Tuesday, we had one of the two automatic doors that are supposed to open at the push of a button for wheelchairs, not open. The way we have to go through them is with me pulling the chair backward and pushing the door open with my back.
That door isn’t the only one. In the place we go swimming only two out of the four total doors we have to go through are automatic doors and even those two don’t always work, as we learned.
In addition to this, no one even offers to help. All we get is stares. I can count on my hands how many people have helped us by holding a door.
If they don’t hold a door then they certainly don’t move out of the way, even when they see us.
We are treated with indifference. While this makes me angry, frustrated and sad, I can’t help but remember a 12-year old me who gave no thought to others and their needs. I wouldn’t have thought about how someone with a wheelchair could access my school because I could.
Now, everywhere I go, even when I’m not with her, I still think about it and watch my surroundings for any trace of inaccessibility.
I could go on and on and on. People who take the disabled cabana for changing at the pool for their three screaming kids or those who park in disabled parking spots with no placard or license plate.
Even the retirement home where she lives has disabled the automatic door to get into the building. This is due to COVID-19 restrictions but with often no receptionist available I have to attempt to get us both into the building with a heavy door closing on us rapidly.
I’ve seen issues even here at UWT. Classrooms with raised tables and levels in them with no visible ramps. Parking spots with no room on either side to open the door wide enough to get a wheelchair up to it.

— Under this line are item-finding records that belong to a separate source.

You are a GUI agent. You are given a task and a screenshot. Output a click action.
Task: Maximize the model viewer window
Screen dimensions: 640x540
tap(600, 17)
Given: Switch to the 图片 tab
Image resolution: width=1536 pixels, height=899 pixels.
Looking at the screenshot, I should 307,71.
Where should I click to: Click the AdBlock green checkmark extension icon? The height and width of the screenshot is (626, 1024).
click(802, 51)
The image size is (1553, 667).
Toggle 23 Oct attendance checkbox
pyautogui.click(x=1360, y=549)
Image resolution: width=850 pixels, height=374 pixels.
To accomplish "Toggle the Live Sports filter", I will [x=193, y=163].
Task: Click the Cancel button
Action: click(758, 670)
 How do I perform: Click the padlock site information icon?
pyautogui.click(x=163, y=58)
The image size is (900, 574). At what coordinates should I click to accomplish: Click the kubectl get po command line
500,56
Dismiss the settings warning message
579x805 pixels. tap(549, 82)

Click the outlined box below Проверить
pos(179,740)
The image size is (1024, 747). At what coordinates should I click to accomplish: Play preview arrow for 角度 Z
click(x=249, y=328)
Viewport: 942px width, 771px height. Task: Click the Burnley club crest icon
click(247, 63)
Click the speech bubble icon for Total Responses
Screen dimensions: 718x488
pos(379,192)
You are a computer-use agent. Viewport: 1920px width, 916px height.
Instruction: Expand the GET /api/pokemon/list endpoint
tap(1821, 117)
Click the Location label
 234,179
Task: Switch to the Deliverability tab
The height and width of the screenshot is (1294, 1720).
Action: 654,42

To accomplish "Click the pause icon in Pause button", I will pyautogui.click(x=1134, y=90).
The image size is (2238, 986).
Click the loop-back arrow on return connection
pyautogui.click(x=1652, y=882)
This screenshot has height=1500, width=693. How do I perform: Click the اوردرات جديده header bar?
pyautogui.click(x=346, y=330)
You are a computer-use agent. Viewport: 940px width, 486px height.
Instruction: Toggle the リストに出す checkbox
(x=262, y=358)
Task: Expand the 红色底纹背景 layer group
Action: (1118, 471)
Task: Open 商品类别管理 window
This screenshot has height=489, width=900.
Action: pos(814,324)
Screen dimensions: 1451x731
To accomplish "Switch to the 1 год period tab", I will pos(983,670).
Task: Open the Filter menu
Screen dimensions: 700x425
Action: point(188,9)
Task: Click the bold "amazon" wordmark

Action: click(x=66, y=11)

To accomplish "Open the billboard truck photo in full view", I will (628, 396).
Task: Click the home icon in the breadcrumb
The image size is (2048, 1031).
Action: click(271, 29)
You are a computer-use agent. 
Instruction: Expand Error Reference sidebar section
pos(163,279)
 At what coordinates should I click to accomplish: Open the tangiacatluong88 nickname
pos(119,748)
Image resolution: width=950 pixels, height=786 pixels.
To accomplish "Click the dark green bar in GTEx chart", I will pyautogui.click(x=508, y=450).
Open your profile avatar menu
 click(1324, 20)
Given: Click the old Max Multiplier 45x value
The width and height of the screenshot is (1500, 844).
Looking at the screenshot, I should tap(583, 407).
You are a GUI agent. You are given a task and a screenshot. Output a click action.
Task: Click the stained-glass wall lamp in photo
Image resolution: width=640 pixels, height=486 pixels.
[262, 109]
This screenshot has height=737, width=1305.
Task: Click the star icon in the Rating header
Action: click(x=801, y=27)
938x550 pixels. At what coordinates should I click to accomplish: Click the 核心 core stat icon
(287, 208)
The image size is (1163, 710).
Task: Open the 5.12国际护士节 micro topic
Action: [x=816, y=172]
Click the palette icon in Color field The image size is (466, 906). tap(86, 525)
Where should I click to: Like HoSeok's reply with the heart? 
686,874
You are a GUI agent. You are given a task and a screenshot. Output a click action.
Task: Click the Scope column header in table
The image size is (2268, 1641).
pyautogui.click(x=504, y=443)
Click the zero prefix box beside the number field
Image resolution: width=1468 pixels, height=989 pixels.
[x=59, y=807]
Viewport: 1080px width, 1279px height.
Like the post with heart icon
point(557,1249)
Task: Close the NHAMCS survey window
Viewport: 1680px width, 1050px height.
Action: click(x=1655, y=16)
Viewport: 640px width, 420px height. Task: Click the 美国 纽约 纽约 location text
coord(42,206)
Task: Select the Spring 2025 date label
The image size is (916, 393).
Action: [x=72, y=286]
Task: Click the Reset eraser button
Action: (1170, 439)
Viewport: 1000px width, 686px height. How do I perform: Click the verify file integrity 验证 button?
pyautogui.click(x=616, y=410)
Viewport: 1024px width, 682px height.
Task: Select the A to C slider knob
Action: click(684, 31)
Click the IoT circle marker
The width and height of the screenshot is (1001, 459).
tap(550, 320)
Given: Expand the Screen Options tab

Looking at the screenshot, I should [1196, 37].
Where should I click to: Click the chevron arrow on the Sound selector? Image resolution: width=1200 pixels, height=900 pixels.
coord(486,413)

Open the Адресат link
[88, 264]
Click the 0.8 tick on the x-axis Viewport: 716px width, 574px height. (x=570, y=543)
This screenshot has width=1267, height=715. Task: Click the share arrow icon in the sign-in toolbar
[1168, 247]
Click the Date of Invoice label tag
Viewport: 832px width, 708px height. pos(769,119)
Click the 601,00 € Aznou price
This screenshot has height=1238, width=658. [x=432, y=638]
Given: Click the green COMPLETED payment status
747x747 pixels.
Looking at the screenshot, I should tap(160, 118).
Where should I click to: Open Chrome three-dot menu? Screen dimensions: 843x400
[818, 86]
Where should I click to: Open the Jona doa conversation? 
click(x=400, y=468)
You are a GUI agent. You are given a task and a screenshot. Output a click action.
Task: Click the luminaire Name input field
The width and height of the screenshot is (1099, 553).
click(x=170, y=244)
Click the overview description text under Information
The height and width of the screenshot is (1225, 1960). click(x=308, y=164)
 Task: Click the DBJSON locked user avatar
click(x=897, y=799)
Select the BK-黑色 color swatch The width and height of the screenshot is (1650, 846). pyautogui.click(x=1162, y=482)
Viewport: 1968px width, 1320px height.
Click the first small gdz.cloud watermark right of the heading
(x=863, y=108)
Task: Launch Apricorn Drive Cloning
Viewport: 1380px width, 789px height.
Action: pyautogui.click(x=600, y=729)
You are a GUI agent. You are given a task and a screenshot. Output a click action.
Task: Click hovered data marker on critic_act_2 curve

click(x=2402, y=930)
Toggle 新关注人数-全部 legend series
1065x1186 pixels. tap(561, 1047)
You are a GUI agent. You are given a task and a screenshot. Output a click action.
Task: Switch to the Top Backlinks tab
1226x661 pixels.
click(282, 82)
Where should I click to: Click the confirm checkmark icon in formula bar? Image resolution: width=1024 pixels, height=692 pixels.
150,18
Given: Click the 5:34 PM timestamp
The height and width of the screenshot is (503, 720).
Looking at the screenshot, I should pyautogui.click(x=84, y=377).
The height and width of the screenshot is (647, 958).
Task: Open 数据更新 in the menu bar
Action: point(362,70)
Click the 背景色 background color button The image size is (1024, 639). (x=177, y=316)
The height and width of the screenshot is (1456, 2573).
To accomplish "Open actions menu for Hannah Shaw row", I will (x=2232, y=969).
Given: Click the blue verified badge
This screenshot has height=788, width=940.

Even tasks that I used to think were simple are now a struggle and require help or special equipment. Putting on a bra for one requires fine motor skills which Grammie doesn’t have. Opening cans, cutting her bagels and even typing all take extra effort or tools or she can’t do it by herself.
We must be vigilant of these inaccessibilities that seem to be everywhere. I don’t pretend to know everything and I am still able-bodied but I’ve learned a lot.
We must listen and watch for them and when we can, fix them. The world should be accessible to all no matter what disability they have.
It shouldn’t have taken my grandmother having a stroke for me to confront my own able-bodied privilege, but it did. Please, think about the world through someone else’s eyes, ability and situation.